If for any reason, the Court should hold that the will dated 21-8-1936 propounded by the plaintiff is not true, plaintiff is entitled to fall back upon the will dated 12-8-1936 as being the last will and testament of the late Venkatacharlu and support his claims for the reliefs in the suit thereby.

Here again it may be mentioned, if all that the plaintiff seeks to obtain by this amendment is only permission to rely upon the recitals contained in the will dated 12-8-1936 as having some evidentiary value on the factum of adoption; in my opinion, he will be entitled to rely on such recitals without an amendment of the plaint. The plaintiff can always rely on any statement which he thinks, will be of any material help to his case contained in documents filed on behalf of the defendants. If, however, as was made clear by the learned advocate for the plaintiff by this amendment the plaintiff seeks to rely on dispositions contained in the will dated 12-8-1936 as the basis of his title to the suit properties I am clearly of opinion that the plaintiff is not entitled to the amendment. The original plaint proceeded on two alternative titles; (1) a title as the adopted son of the deceased Venkatacharlu and (2) a title as the legatee under the will of the said Venkatacharlu dated 21-8-1936. Now the plaintiff wants by this amendment to rely upon a third title, namely, title under the will dated 12-8-1936. One of the rules stated by Mulla in his commentary of the Code of Civil Procedure is that where the plaintiff bases his claim on specific title he will not be allowed, to amend the plaint so as to base it on a different title.

3. The learned advocate for the plaintiff relied upon several decisions of this Court in which amendments have been allowed. In my opinion none of those decisions has any direct bearing on the facts of this case and so I shall very briefly deal with them. In Mangammal v. Rangappa Naioker : AIR1935Mad137 the plaintiff claimed title to the property on the ground that it had fallen to the share of her husband and had been in his enjoyment for over thirty years. It was alleged in the written statement that the property in question was not joint family property and the plaintiff sought to amend the plaint by also relying on long possession and title by adverse possession. In that case the defendants admitted that there wapartition between the plaintiff's husband and themselves. There was no question, therefore, of joint or constructive possession.
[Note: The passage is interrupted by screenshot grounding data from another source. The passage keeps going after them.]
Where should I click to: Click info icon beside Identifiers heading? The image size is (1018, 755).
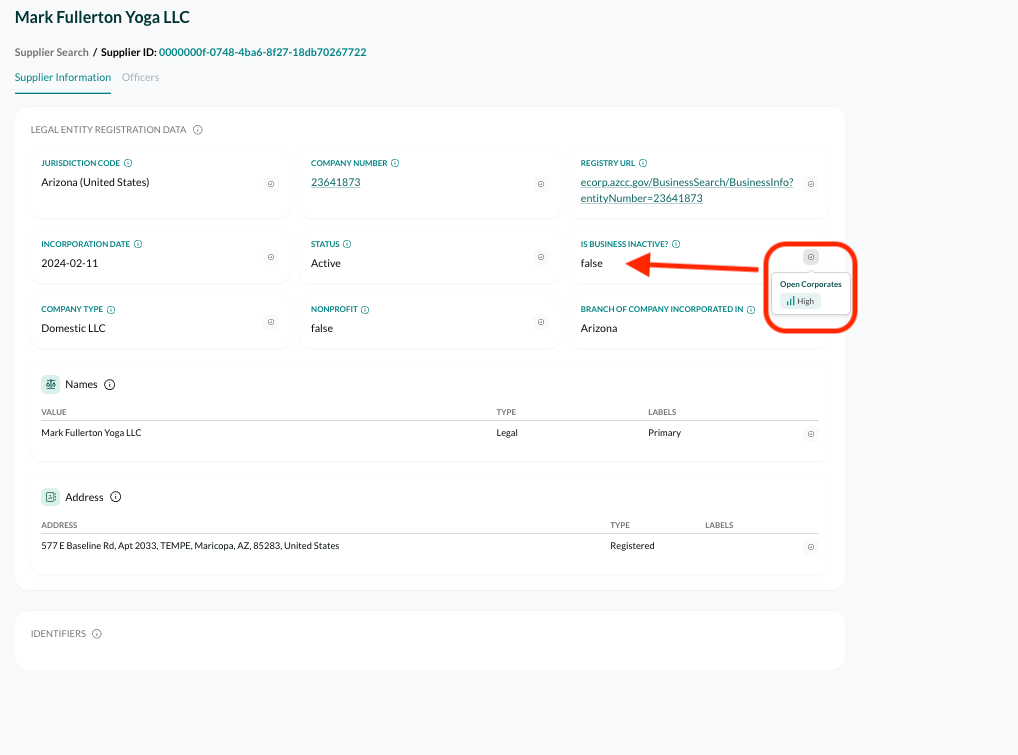[x=97, y=634]
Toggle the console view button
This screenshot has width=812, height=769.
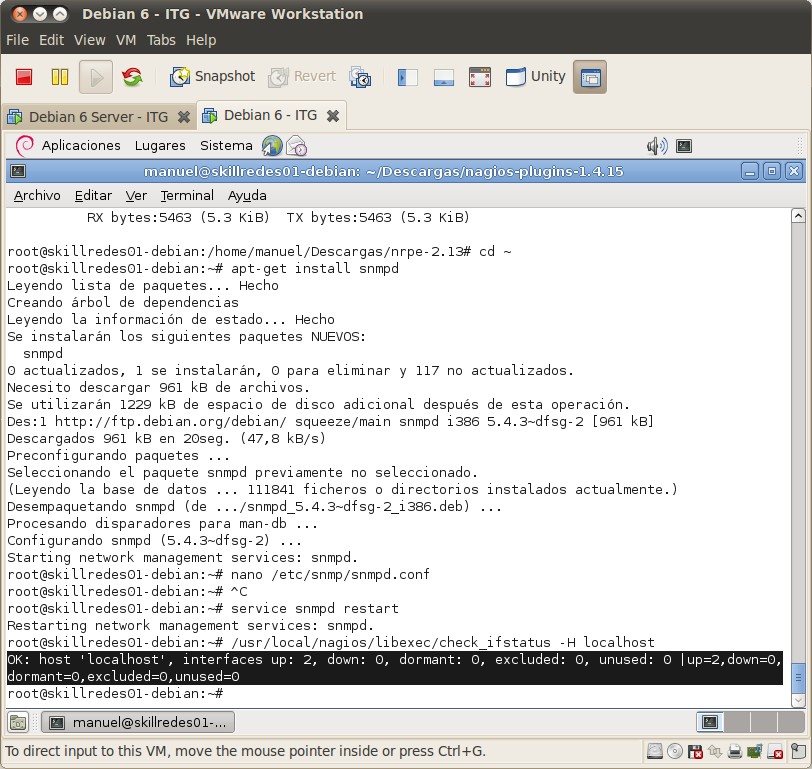(x=443, y=77)
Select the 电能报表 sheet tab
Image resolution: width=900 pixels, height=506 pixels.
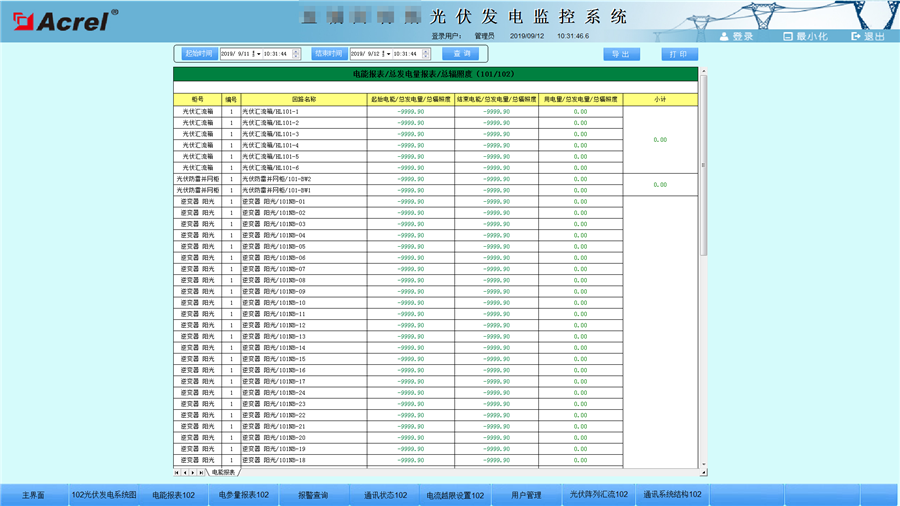(x=223, y=472)
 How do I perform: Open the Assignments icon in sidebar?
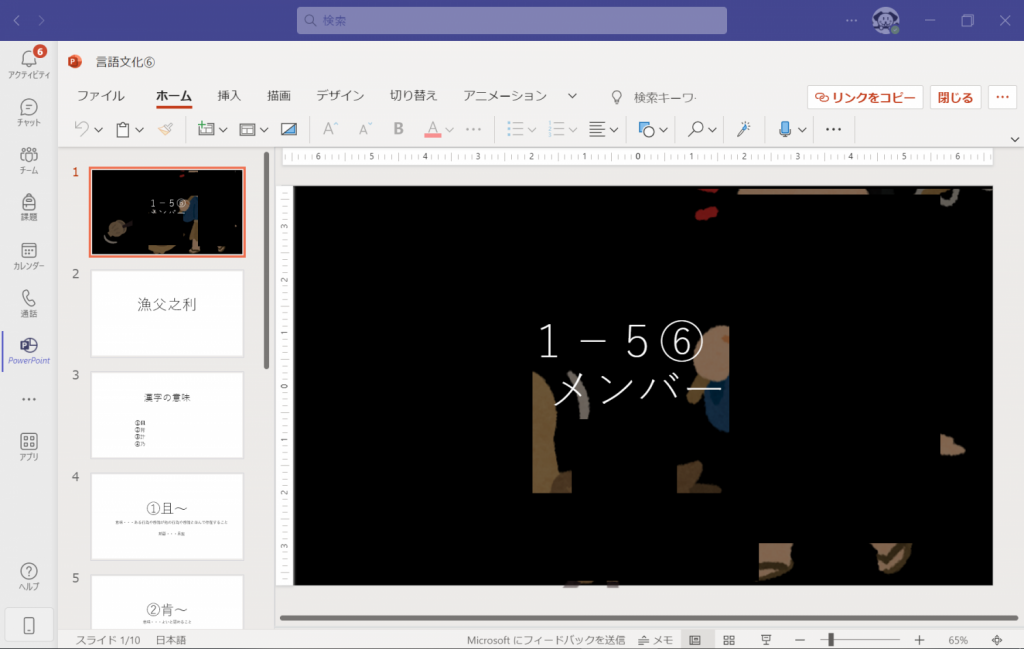pyautogui.click(x=28, y=206)
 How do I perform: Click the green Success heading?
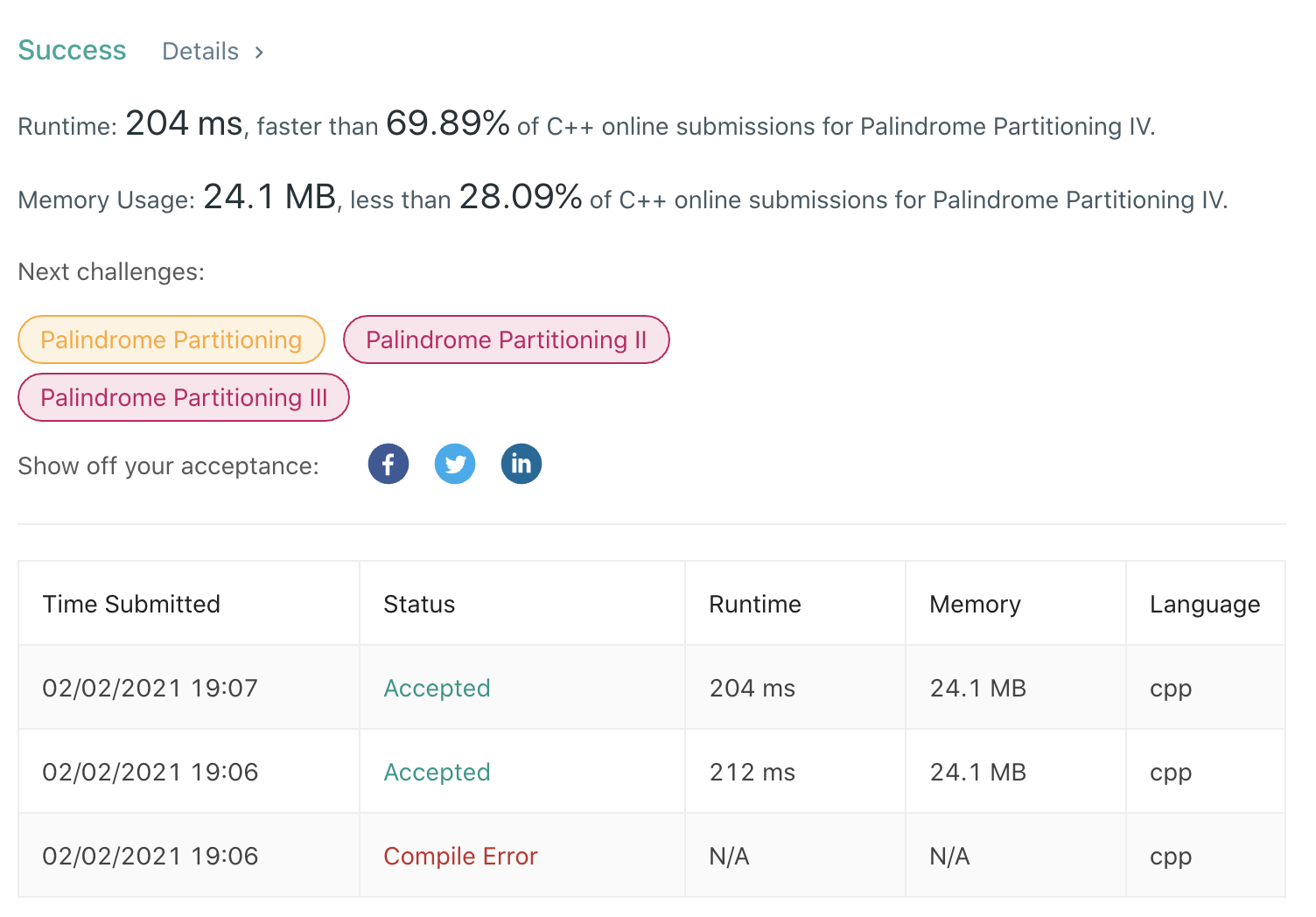click(x=72, y=51)
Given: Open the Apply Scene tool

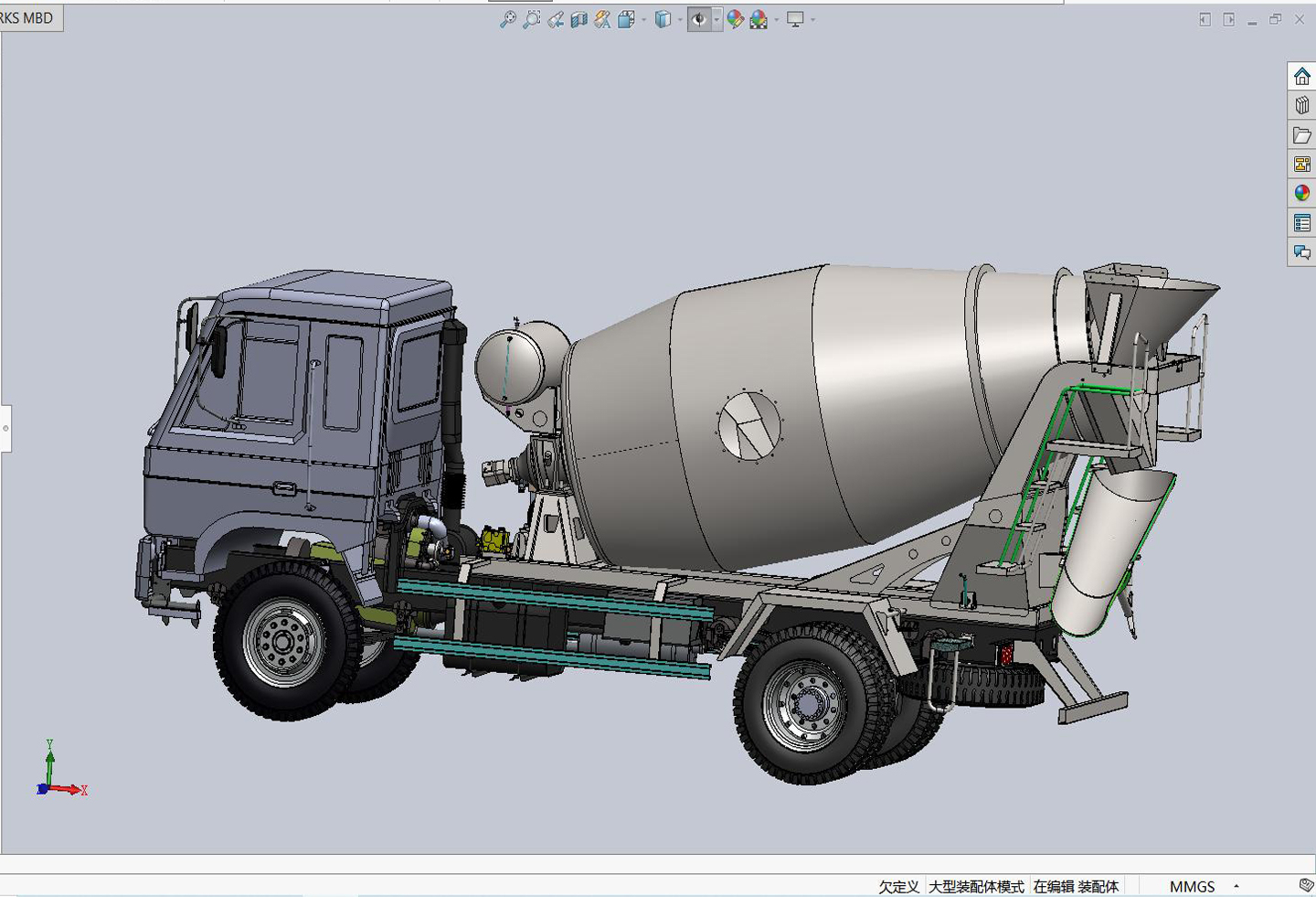Looking at the screenshot, I should tap(759, 19).
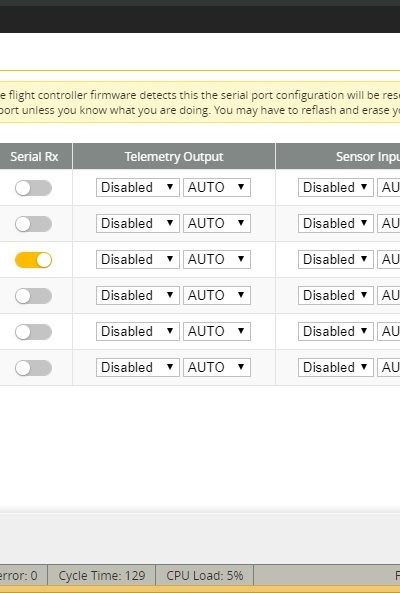Open third row Telemetry AUTO baud dropdown
Viewport: 400px width, 593px height.
(217, 259)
The plaintiff had already stated that her husband had exclusive possession for a period well over the statutory period. By the amendment she was only allowed to develop her case by adding a new legal basis on the same facts. In Chellam Sakka Raja v. Muthuswami Moopanar A.I.R. 1936 Mad. 632 the suit was on a promissory note which turned out to be invalid and it was conceded by the learned advocate for the defendant in that case that the plaintiff could sue on the original cause of action. The learned Judge held in that case that by allowing the amendment the lower Court did no more than allow the plaintiff to fall back upon the original cause of action. In thammal v. Gurusami Nayakan : AIR1935Mad158 the plaintiff originally mentioned one ground of exemption from the bar of limitation and was subsequently allowed to add another ground of exemption. The decision in Bhimudu v. Pitohayya A.I.R. 1946 Mad. 497 dealt with an entirely different set of facts which arose on account of the events happening subsequent to the original institution of the plaint. Defendant 1 in that case died and the plaintiff became entitled to possession of the entire property.

4. In my opinion, therefore, the learned Judge ought not to have allowed the amendment. I therefore allow the revision petition and dismiss the application in the lower Court, I. A. No. 419 of 1946 with costs throughout.